There are various definitions of the “Internet of Things” (IoT) but the big picture involves the increasing interconnection of people, systems and devices via of sensor technologies across networked communications infrastructure to increase automation, efficiency, and the breadth of applications. The Pentagon sees this as both a vulnerability and a potential force multiplier that will require technological innovation to harness.

The announcement by outgoing Defense Secretary Chuck Hagel of the Defense Innovation Initiative underscores how much the Pentagon links investment in emerging technologies to the sustained superiority of U.S. defense capabilities. DII priorities appear closely related to a Pentagon-funded, 72-page study entitled Policy Challenges of Accelerating Technological Change: Security Policy and Strategy Implications of Parallel Scientific Revolutions, published in mid-September by the DoD National Defense University’s (NDU) Center for Technology and National Security Policy. The paper looks at the policy, legal, ethical, and strategy implications for national security of the “accelerating … revolutions underway” in the broad areas of biology, robotics, information, nanotechnology, and energy (BRINE).

Part of this technological revolution is the close link between embedded systems and advancements in Information and Communication Technologies (ICT). “As the digital networking of people and devices continues to accelerate, from micro-sensors to global networks, the volume of information online is increasing at an exponential rate … [resulting in] ubiquitous sensing, ubiquitous network access, big data, increasingly sophisticated social media, virtual reality and telepresence, advanced decision- support tools, and exotic computing architectures, such as quantum computers.”

The authors argue that most direct military application of IoT and advanced ICT going forward will be in Command-Control- Communications, Computers and Intelligence-Surveillance-Reconnaissance (C4ISR) and “big data” that is “collected from entities almost everywhere, in real time, through pervasive network access.” However, the report also highlights the challenge of securing all the capabilities, data and infrastructure that IoT brings with it.

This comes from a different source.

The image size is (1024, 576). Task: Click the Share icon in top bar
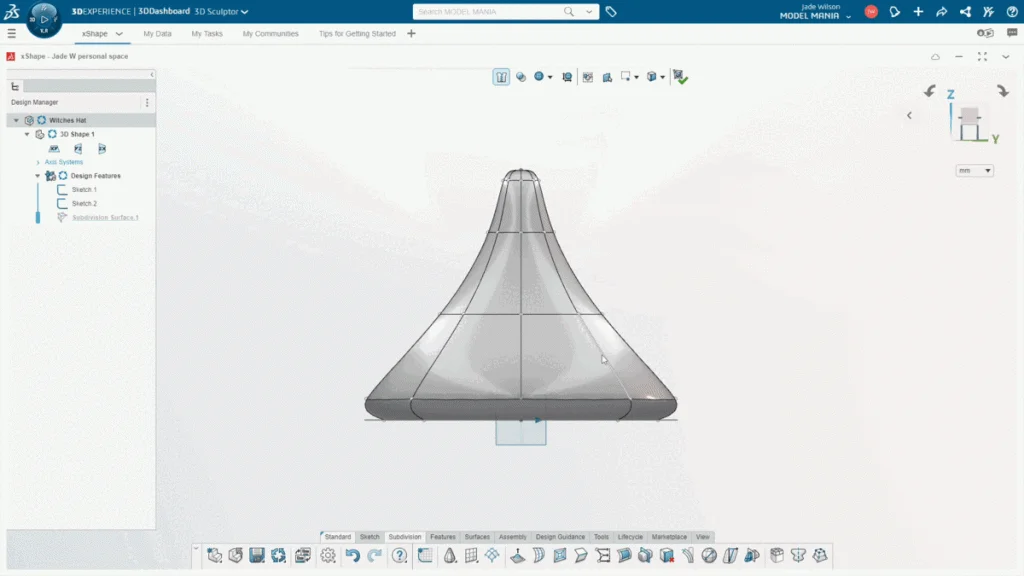[941, 12]
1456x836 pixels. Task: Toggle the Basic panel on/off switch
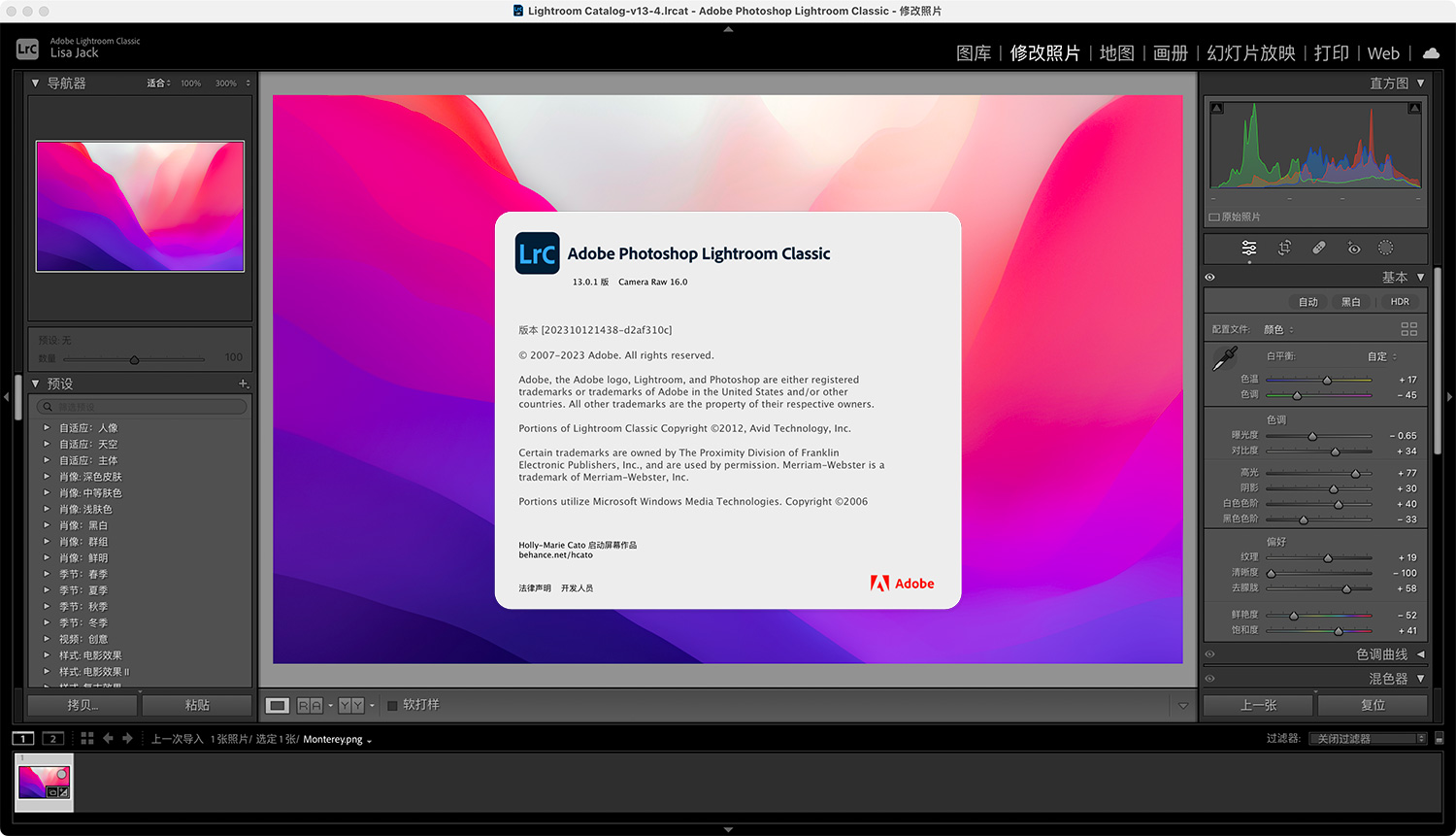[1210, 277]
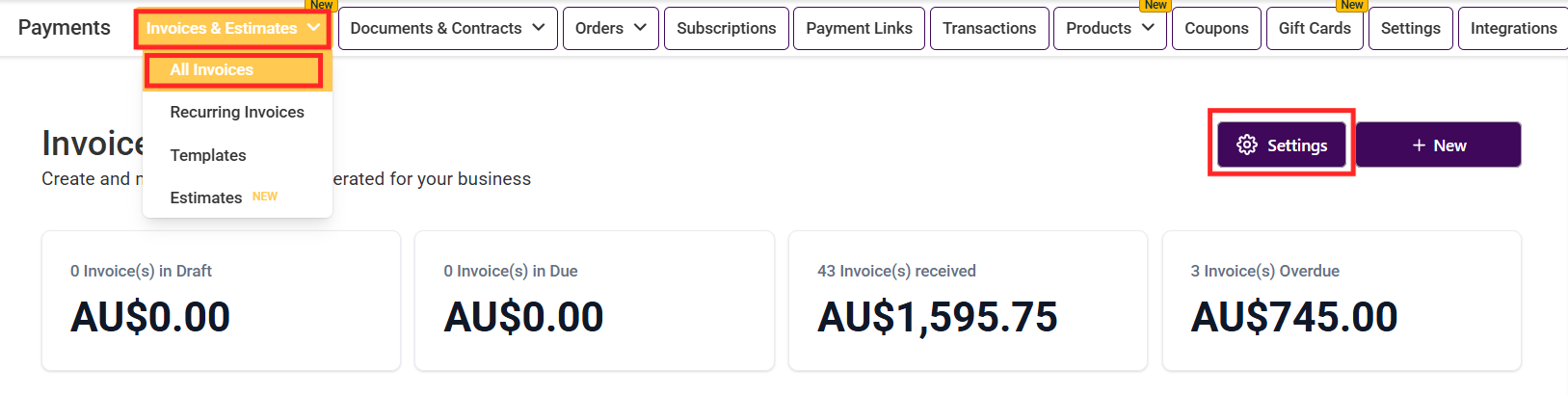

The promise of IoT has gained the attention of multiple sectors beyond defense, both inside and outside government. The Department of Veterans Affairs is looking to further leverage tracking technologies to help it better manage its healthcare services – like monitoring clinicians hygiene practices, streamlining operational workflows, and even locating wandering patients. A recent FCW article highlighted a Harvard Business Review study sponsored by Verizon Connected Solutions-IoT and concluded that while growing IoT is helping organizations be more responsive, collaborative and efficient, the expansion of data collection has fast outpaced the policy evolution that would govern the norms of such collection and usage.

For the DoD and beyond, there appears to be no turning back when it comes to IoT and future superiority. The authors conclude that “for DoD to remain the world’s preeminent military force, it must redefine its culture and organizational processes to become more networked, nimble, and knowledge-based.”